Effective QA is not made or broken by any one thing. Rather, it’s a combination of all the right stuff: knowledge transfer, skilled engineers, great team culture, and the appropriate testing methodologies. When all of the checkboxes are marked, the result is a successful project and a stronger product that’s ready for market.
But what exactly should we plan to build into our project plan? These seven must-haves will help you plan and execute your project successfully:
Thorough testing requirements
Gathering requirements is usually the first step before testing begins, because it helps engineers determine the full scope of the project. If the requirements passed down to your QA team are not crystal clear, they may send a follow-up questionnaire or request for clarification your way. This will help provide a more accurate depiction of project needs and eliminate any retesting or extended testing cycles.

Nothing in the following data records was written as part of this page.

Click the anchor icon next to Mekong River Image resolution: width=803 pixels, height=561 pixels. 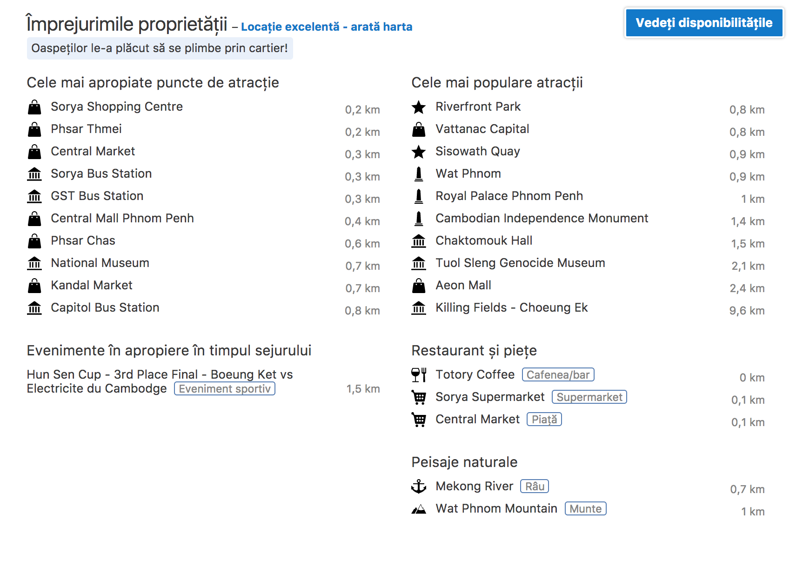(419, 487)
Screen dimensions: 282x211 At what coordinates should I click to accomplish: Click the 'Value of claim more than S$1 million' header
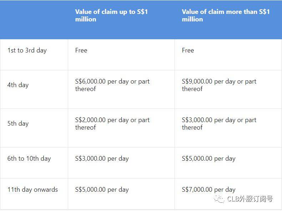pyautogui.click(x=226, y=15)
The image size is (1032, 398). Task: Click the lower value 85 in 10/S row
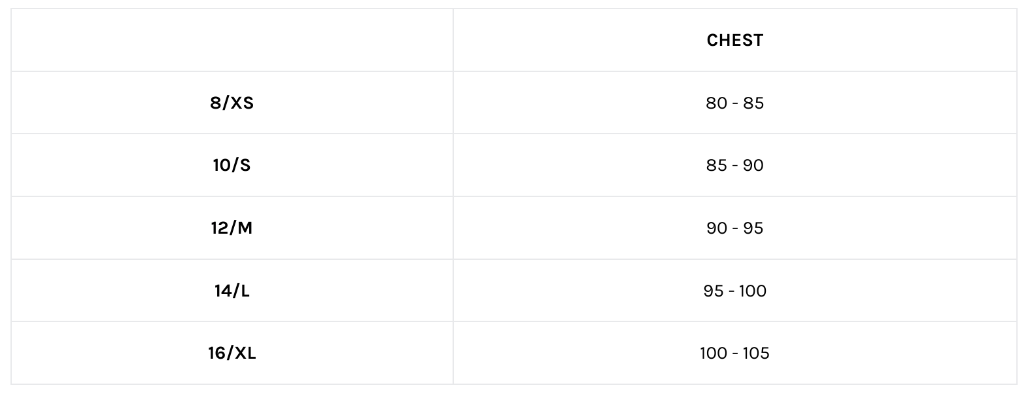pyautogui.click(x=716, y=166)
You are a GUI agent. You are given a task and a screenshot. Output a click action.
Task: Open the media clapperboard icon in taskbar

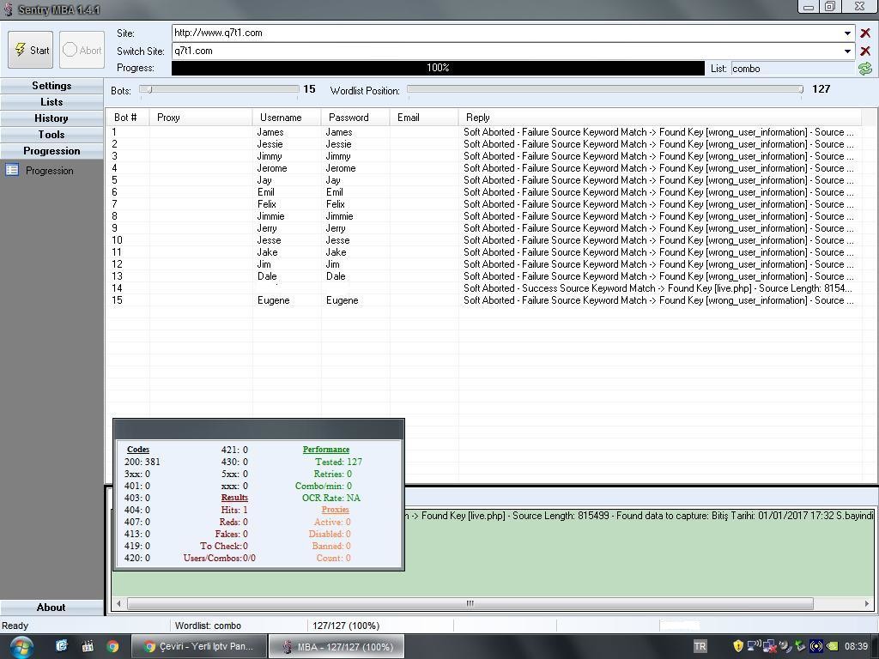(87, 646)
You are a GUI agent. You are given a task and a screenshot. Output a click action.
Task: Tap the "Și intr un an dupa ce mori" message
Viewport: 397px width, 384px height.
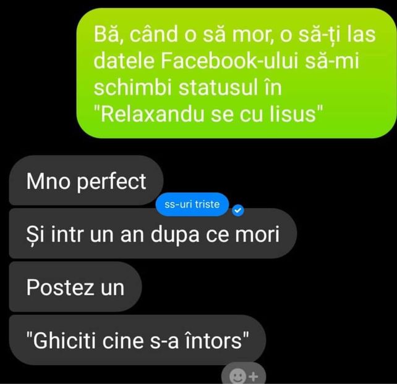[x=153, y=233]
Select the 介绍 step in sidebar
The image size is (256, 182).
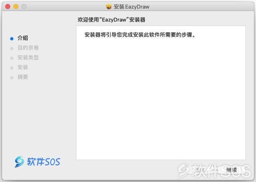tap(23, 38)
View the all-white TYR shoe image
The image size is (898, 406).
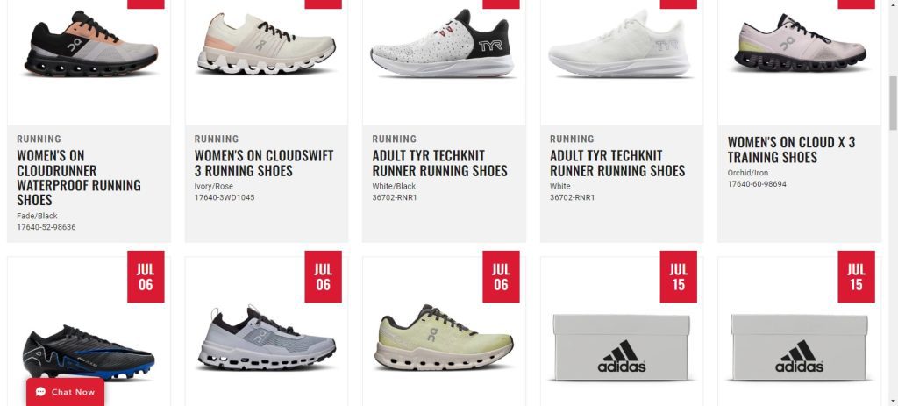click(x=619, y=44)
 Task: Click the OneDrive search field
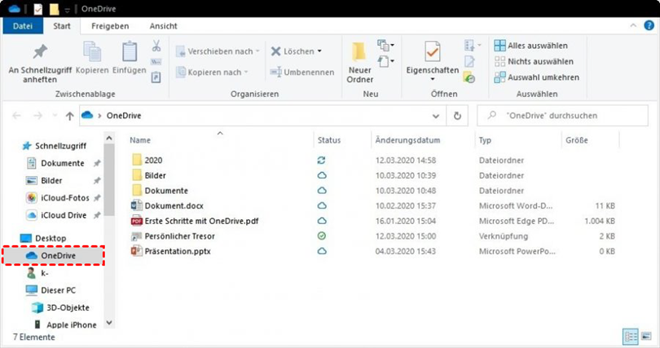(x=562, y=116)
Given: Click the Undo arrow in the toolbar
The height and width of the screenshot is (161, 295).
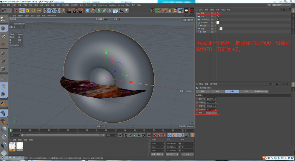Looking at the screenshot, I should pos(4,11).
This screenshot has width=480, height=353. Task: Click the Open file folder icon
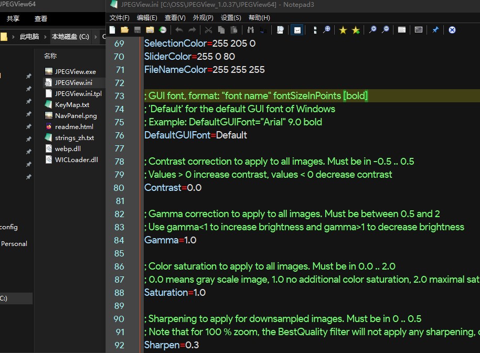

Efficient testing strategy
Clear testing requirements inform the testing strategy, which serves to reinforce their importance. A test strategy outlines the type of testing that will need to be performed, the proposed sequence of execution, the priority of each objective, and the right amount of effort to devote to each objective. This helps the QA team lead manage the correct resources efficiently.

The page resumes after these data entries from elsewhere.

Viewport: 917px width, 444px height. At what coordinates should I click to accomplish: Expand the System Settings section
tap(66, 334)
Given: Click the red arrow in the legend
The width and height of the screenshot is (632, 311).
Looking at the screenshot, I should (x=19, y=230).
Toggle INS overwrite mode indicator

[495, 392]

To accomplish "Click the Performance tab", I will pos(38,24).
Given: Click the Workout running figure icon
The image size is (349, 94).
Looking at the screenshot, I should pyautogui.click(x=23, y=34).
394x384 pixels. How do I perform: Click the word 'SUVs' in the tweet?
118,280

Application and domain knowledge
The QA team needs to have extensive knowledge of the application or product before beginning testing. Having domain experts on the testing team is an added advantage, as they will know where to look for common but easily overlooked issues. They will also know how to convey issues to the client in correct, domain-specific terminology. Overall, extensive knowledge transfer helps close gaps in testing and reduces the number of post-release defects.
Automating certain time-consuming tasks, such as deployments, test case execution, and reporting, can help slash excess time off of the project schedule. Engineers can thus focus on other tasks that are higher priority or require more intensive QA. Learn the benefits of implementing automation with the rest of your QA services.

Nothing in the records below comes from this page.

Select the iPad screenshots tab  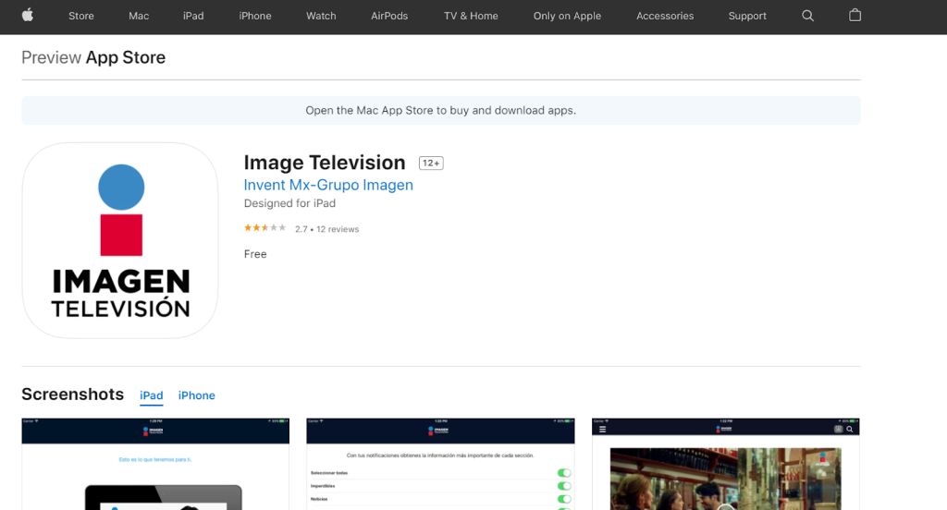pos(152,395)
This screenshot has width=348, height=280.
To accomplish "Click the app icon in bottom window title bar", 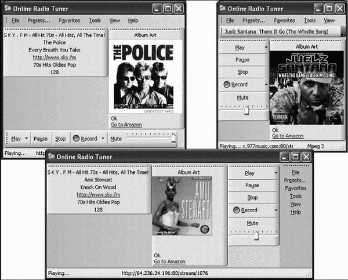I will (x=52, y=157).

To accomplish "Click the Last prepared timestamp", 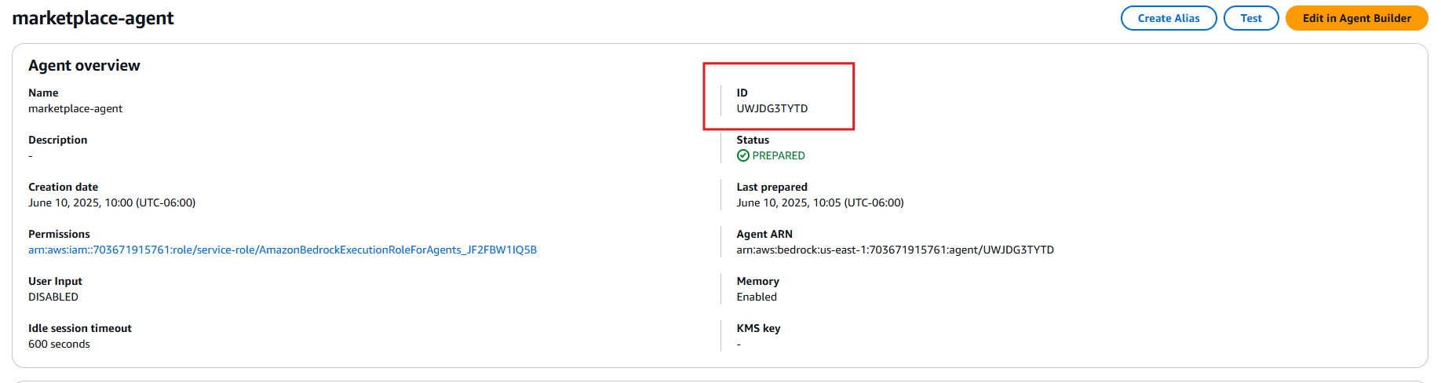I will pos(819,202).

Many teams tend to gloss over performance testing and let a sub-par product out for use by end users. Performance testing is a necessity, as it checks the overall usability and efficiency of the product or application. The team performing your testing should always have performance testing on its list of QA services.
Good team culture
Great QA is impossible if the team is not motivated to achieve their goals. Ideally, teams should be encouraged to share their ideas relating to a project so that they can anticipate all end user scenarios and help refine their testing approach. Support from superiors and an emphasis on team extension is a great way to ensure that engineers are engaged, dedicated and motivated.
Build QA into your SDLC
Most product companies put QA last in the software development lifecycle. This results in a huge bottleneck as the product release gets closer: engineers receive the project and requirements much later than they should, they rush to test effectively, and they uncover a ton of bugs that must be fixed in haste or else affect the project timeline. Teams should be following the Agile method, testing in conjunction with development.